Throughout this exercise, pay particular attention to midrange, low midrange, and upper bass controls. That’s where acoustic bass lives, and the midrange frequencies can provide desirable texture and character. It’s those controls that help to define the notes and tone of your particular bass. Don’t try to do this all at once. You need to take breaks from this activity for the best results, as we all can suffer ear fatigue. However, once you spend significant time with your amp, you’ll have a better feel for its capabilities, and the experience may also give you some new perspective on “your sound.”

Create Your Own “Reference Sound” to make gig sound adjustments less of a headache
I suggest that you consider developing what I call a Reference Sound. My own definition of Reference Sound is where I set my preamp and amp controls when I first walk into a new situation. I know how it should sound from past experience, and it’s a lot easier to start from a sound that you know “works” most of the time. Once onstage, you can then make minor tweaks, to adjust for unique room and stage acoustics. That’s where learning your amp pays off — you will instinctively know which knob to twist to quickly and easily fine-tune your sound to the stage and room. The controls of my Euphonic Audio iAMP (mostly used for bass guitar in my case) are far more extensive, so I actually took a photo of my Reference Sound settings and taped it to the inside of my rack case. Most of my on-gig adjustments then only involve tiny adjustment to bass and/or boosting midrange for clarity.

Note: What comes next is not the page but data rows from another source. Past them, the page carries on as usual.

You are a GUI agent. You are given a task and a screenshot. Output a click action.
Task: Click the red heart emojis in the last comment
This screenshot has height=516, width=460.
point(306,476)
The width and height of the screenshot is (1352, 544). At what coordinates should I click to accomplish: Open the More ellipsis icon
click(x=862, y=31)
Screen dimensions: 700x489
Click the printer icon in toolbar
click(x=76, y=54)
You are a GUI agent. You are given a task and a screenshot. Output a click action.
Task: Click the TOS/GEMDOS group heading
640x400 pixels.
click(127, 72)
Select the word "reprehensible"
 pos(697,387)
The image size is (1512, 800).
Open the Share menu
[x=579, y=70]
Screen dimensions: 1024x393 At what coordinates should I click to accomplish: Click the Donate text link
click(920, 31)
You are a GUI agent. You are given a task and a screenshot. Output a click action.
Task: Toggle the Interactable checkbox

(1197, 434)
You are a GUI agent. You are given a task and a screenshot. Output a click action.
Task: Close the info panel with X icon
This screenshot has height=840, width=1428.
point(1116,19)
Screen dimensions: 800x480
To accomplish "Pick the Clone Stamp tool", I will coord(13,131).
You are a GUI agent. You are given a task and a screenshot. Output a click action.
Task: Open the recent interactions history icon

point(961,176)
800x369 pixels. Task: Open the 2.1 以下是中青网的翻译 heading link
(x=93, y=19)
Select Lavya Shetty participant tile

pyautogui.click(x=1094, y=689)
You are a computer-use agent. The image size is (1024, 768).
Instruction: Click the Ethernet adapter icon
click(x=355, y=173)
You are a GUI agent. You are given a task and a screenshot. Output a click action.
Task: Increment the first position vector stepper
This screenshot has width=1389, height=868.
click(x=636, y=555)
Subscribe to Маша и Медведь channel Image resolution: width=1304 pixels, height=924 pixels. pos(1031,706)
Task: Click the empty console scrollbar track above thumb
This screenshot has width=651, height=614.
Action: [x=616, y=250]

Let me make one final suggestion. Recognize that, like your bass, the exact sound coming from the speaker down there on the floor is not going to reach your audience over one hundred feet away intact. Someone standing right in front of your acoustic instrument would hear much more “detail”, such as string sound, which is combined with and complements the sound from the body. By the time that gets across and bounces around the room, the higher frequencies can get “lost in the sauce.” So, when you develop your reference sound, please give consideration to keeping some of that midrange detail that helps define the character of your own bass.